General Penalization Support

#General-Penalization-Support

Statsmodels has now sets of classes for more generic or general support of penalized maximum likelihood models that use nonlinear optimization based on the model methods for loglike, score and hessian. GLMGam is implemented taking advantage of this framework and adds direct support of penalized spline terms in the model.

This penalization support consists of a model mixin class and of penalty classes. The PenalizedMixin class adds the penalization term to the methods related to the loglikelihood, i.e. loglike, score and hessian. A mew penalized likelihood model can be created by subclassing this mixin class and the underlying model class, for example class GLMGam(PenalizedMixin, GLM).

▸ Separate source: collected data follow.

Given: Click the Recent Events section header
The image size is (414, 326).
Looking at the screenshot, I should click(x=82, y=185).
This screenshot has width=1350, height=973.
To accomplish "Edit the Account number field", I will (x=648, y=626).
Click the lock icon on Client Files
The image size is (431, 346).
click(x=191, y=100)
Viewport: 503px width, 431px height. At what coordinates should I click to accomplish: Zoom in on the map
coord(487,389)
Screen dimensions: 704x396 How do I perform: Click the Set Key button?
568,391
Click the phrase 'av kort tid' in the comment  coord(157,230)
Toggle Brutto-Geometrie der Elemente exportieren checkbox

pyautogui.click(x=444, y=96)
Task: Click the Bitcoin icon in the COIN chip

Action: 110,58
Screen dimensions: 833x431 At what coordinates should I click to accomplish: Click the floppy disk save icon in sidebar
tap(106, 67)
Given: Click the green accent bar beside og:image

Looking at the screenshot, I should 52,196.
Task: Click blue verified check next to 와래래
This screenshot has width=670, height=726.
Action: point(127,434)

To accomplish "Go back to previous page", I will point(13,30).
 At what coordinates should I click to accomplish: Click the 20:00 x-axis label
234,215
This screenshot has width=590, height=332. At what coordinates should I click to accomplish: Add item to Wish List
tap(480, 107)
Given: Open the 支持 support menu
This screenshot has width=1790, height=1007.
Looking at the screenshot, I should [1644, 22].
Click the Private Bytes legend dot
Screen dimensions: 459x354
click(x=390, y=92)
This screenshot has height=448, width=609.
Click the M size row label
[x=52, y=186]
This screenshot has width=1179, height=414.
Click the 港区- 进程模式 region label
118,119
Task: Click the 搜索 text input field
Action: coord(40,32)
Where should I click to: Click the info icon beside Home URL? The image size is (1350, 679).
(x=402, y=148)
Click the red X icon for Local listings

PenalizedMixin subclasses require an instance of a Penalty class that defines the penalization function and corresponding methods. Current Penalty classes support smoothed L1, smoothed SCAD and L2 optimization. The gam support includes additive penalty classes that implement the additive combination of several penalized spline terms instead of using a single penalization structure for the entire paramater.

Gam uses only quadratic penalization where the penalty matrices, i.e. which can be interpreted as incomplete prior covariance, are provided by the spline classes. The current spline classes penalize based on the integrated squared second derivative of the nonlinear function. The penalty matrix is in this case a numerical approximation to the matrix of integrated squared second partial derivatives of the spline basis functions.

P-splines of Eilers and Marx are not fully supported yet. B-splines can be defined with equal spaced knots, but there is currently no built-in support for the difference penalty matrices.

Status and Extensions

#Status-and-Extensions

The current GAM implementation includes all the main parts for defining and analyzing models with penalized spline terms. However, the availability of additional kinds of spline basis functions and additional options for the penalization, penalization parameter selection and inference are still missing. Several spline types that are in patsy and mgcv like CubicRegressionSplines and multivariate splines like tensor splines are not yet supported, but can be added within the same framework.

GLMGam inherits a large number of options and results methods from GLM. Some of those are not covered by the current unit tests and it is not clear whether they work correctly or not. Some of the options such as frequency and variance weights are not supported yet.